There are some producers who believe that the dealers are making a lot of money at their expense, but we can attest to the fact that this is not the case.
Even though the Milk Marketing Law requires that minimum dealer prices include a 2.5% to 3.5% rate of return (Article 7, Section 801), few are breaking even and depend on the diversity of their production to keep their businesses afloat. Everyone in the Pennsylvania dairy industry operates on a pretty slim margin.
The process that board staff, dealers and accountants go through to calculate wholesale prices takes the allowable rate of return into account, but also uses a complex array of processing and transportation costs. We hold cost replacement hearings once a year for each of the six state milk marketing areas. Following testimony by staff, milk dealers and any other interested party, the board adopts new cost replacement schedules and issues official general orders.
Since it would be impractical to collect and analyze data from all dealers in the six milk marketing areas, the first step in the process in calculating cost replacement and wholesale prices is drawing a sample of dealers from each area. Using appropriate statistical analyses and sales figures for all dealers and the drawn sample, staff determines if the two groups are statistically the same. If they are, this allows work to progress using a smaller group of dealers and involves less data collection.

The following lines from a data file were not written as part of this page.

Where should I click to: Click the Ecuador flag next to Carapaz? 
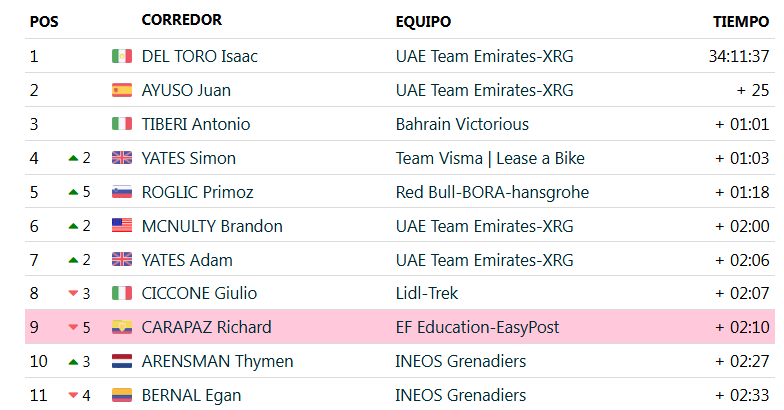coord(122,327)
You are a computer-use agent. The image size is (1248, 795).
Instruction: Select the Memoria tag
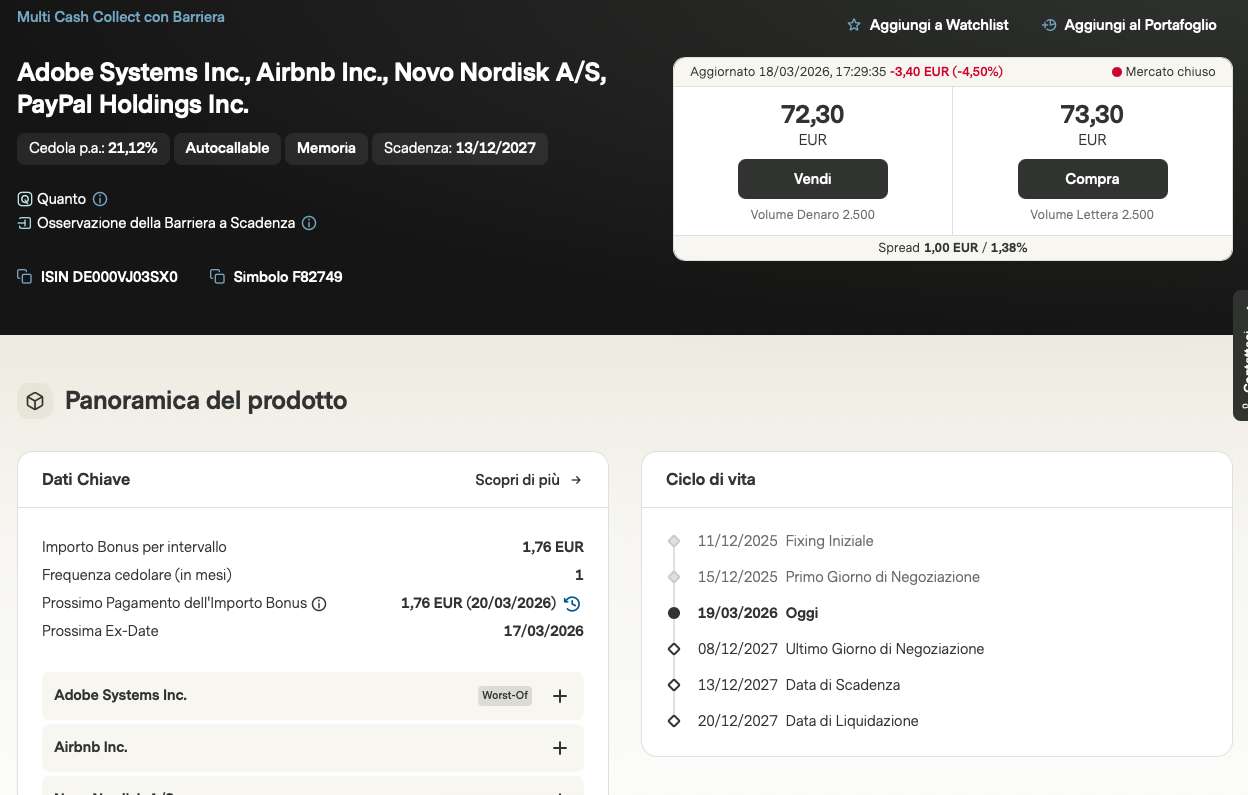pyautogui.click(x=326, y=148)
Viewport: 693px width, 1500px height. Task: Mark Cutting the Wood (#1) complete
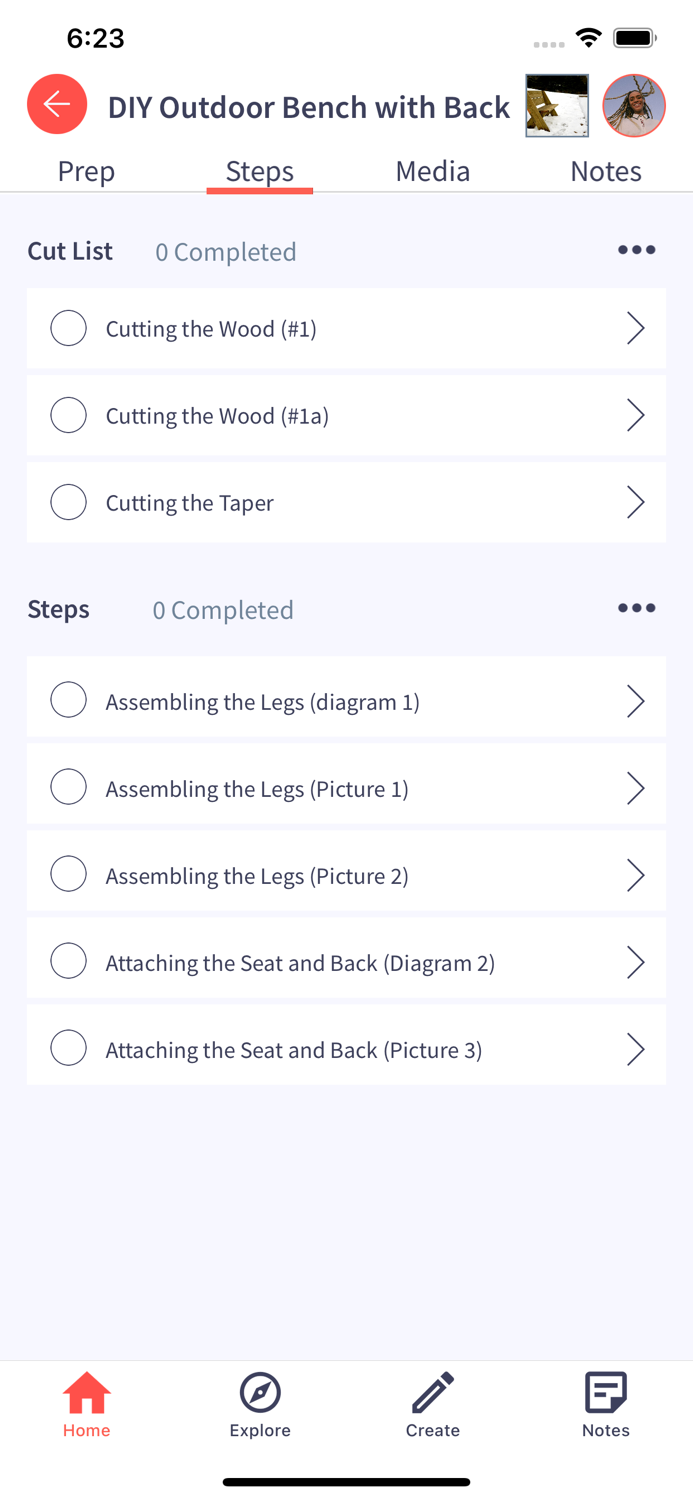pyautogui.click(x=69, y=328)
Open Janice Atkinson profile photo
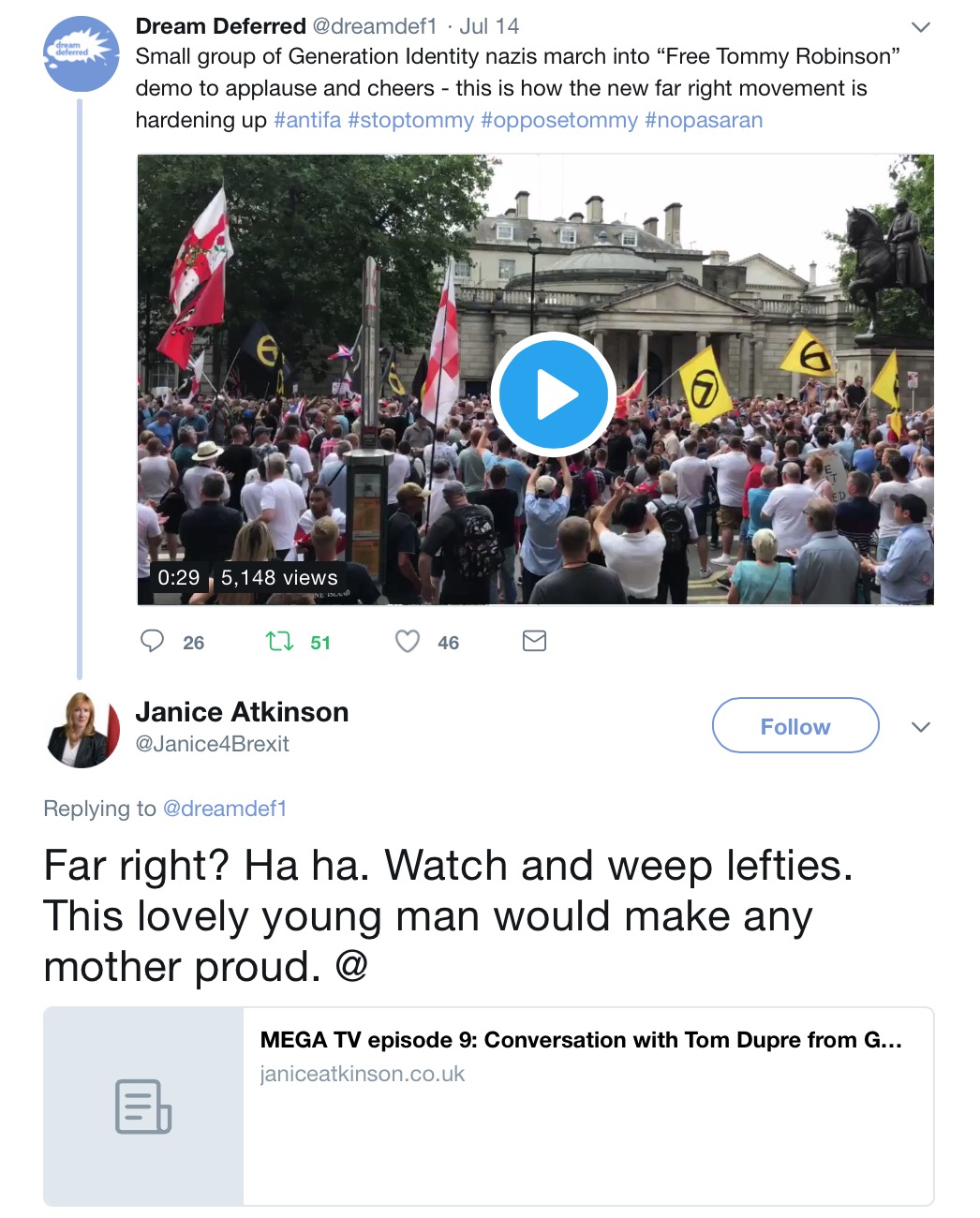This screenshot has height=1218, width=980. [82, 731]
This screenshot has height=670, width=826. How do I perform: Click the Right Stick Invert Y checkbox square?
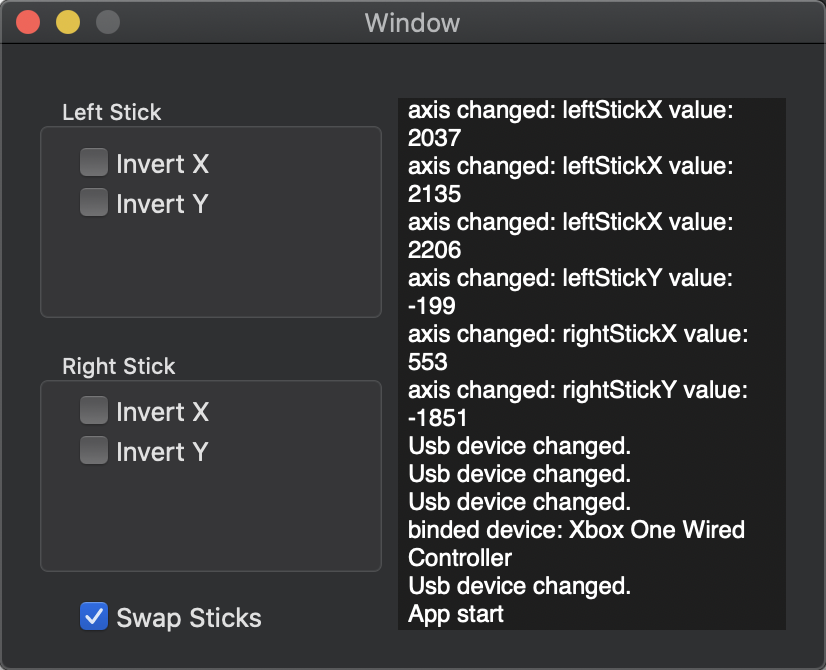(x=93, y=451)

Once the sample is designated as statistically the same as the population of dealers in each area, data are collected from the sample members for the analysis. It is important to note that all the figures used in the calculations are from dealers’ records that have been audited by board staff.

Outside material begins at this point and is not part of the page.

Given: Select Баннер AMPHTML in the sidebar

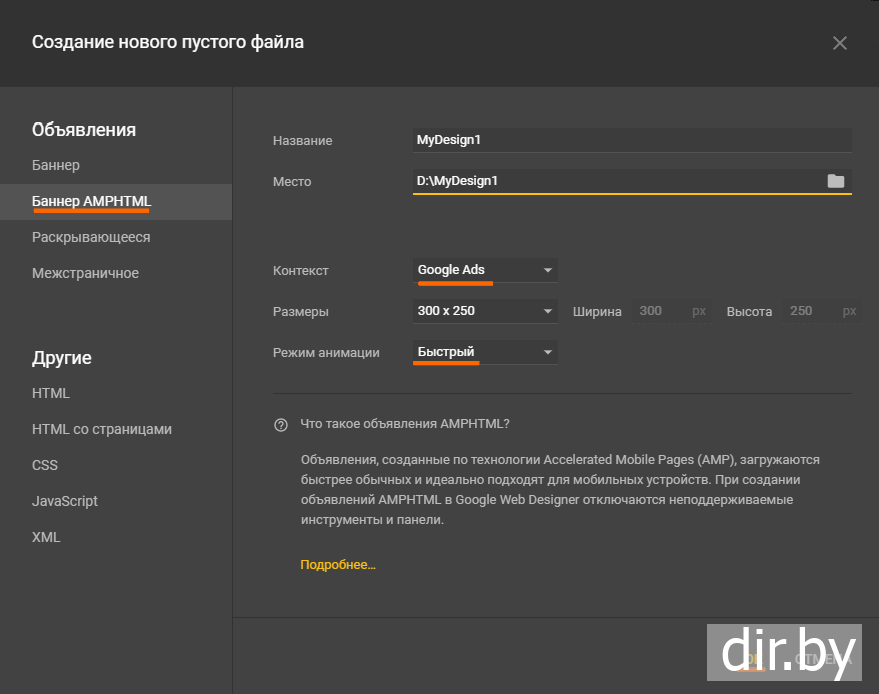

Costs are divided into related groupings that we call cost centers for the purpose of all calculations. We also use the phrase cost per point, with a point representing a quart equivalent. The cost centers used are: receiving, lab and field work; standardization and pasteurization; bottling; cold room; delivery; and selling.

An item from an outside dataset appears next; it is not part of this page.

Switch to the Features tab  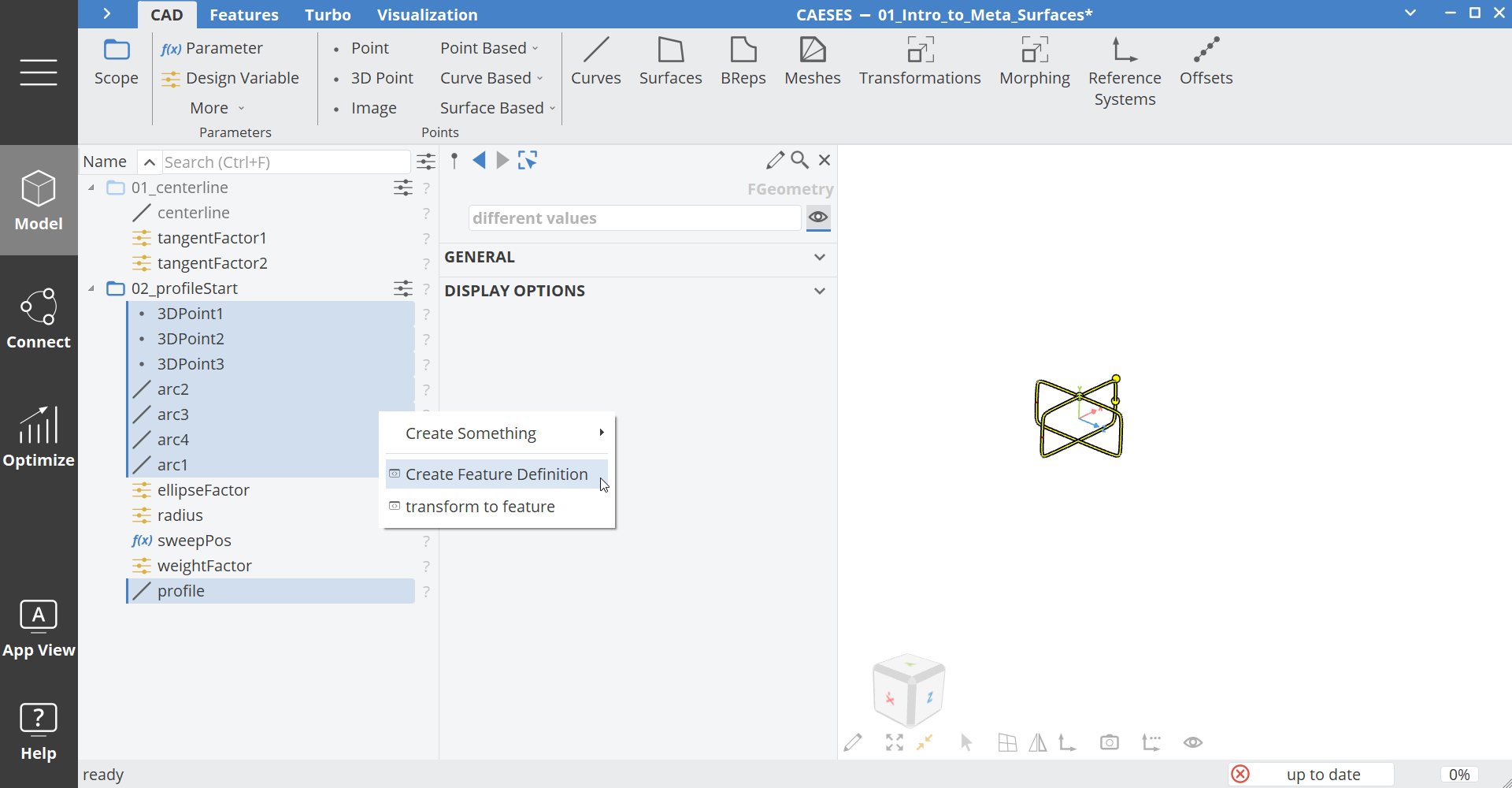point(243,15)
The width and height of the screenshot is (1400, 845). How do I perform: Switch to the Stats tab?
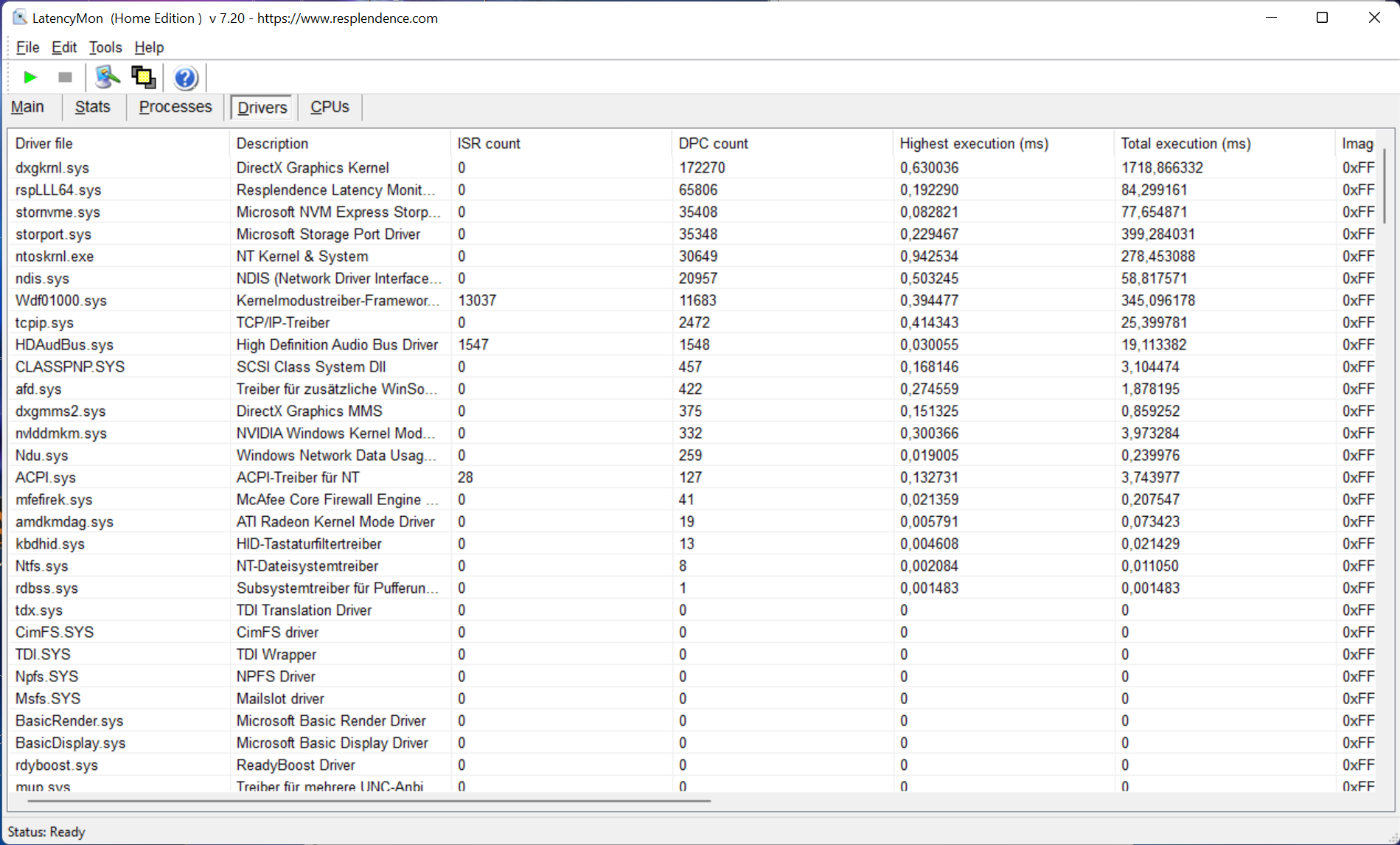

Sub-areas of the cost centers include data about container costs, loss of fluid as it moves through the production line (shrinkage), costs of added ingredients such as flavorings and sugar, utility costs, diesel fuel allowances and labor expenses.
The price paid to producers is also figured into minimum wholesale prices that are established by the board during the cost replacement hearings. They are based on latest available published prices. Board staff make monthly adjustments to the minimum wholesale price to accommodate changing producer prices as published by USDA.
Staff calculate a wholesale price buildup for each area that is rather detailed in that it outlines separate prices for each type of milk (e.g., whole, skim, flavored) and each size of container (e.g., gallon, quart, pint). And, these prices are calculated for each of the six milk marketing areas.
It is a lot of work and there are many places along the way at which errors can occur. For that reason, multiple checks and balances are provided and the figures are also verified by accountants employed by the milk dealers’ association. By the time the board receives the testimony and exhibits containing all the relevant calculations, members can be assured that the numbers are correct. This is extremely important to all board and staff.